Advanced Aurora Concepts for the AWS Exam
1. Replica Auto Scaling
Replica Auto Scaling automatically adjusts the number of Amazon Aurora replicas based on workload demand.
How It Works
- A client connects to an Aurora cluster with one writer instance (using the writer endpoint) and multiple reader instances (using the reader endpoint).
- If read requests increase and CPU usage rises, Aurora adds replicas automatically.
- The reader endpoint expands to include these new replicas, distributing read traffic efficiently and reducing CPU load.
2. Custom Endpoints
Custom endpoints allow you to define subsets of Aurora replicas for specific workloads.
Use Case
- Some replicas may have larger instance sizes (e.g.,
db.r5.2xlarge vs. db.r3.large).
- A custom endpoint can be assigned to the more powerful replicas for running analytical queries.
- Once a custom endpoint is in use, the general reader endpoint is no longer needed.

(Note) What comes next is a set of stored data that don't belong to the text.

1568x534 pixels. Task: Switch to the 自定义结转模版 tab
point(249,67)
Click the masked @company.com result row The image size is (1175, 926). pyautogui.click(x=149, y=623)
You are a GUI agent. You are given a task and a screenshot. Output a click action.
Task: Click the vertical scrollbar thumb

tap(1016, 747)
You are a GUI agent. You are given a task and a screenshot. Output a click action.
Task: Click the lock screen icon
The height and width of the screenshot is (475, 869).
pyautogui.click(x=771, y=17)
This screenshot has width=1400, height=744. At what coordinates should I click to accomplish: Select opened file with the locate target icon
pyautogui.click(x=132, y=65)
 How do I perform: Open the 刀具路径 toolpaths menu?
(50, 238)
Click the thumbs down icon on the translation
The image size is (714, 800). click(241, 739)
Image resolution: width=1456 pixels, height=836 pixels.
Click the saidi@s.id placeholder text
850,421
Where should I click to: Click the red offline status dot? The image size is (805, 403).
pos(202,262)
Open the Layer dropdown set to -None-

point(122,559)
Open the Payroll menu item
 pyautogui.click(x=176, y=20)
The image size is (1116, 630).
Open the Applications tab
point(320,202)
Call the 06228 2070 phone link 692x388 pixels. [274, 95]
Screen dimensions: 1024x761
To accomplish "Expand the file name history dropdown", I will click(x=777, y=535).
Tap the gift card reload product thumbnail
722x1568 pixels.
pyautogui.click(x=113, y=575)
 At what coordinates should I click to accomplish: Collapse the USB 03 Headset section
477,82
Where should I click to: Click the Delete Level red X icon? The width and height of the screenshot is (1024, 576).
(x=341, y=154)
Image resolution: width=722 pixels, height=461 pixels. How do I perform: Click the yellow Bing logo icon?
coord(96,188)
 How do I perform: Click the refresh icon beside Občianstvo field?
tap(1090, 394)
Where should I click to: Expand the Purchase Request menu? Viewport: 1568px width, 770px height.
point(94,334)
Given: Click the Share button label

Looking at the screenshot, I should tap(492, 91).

- Multiple custom endpoints can be defined for different workloads.
3. Aurora Serverless
Aurora Serverless provides automated database instantiation and scaling based on actual usage.
Key Benefits
- Ideal for infrequent, intermittent, or unpredictable workloads.
- Eliminates capacity planning—instances scale automatically based on demand.
- Pricing is based on per-second usage, making it a cost-effective solution.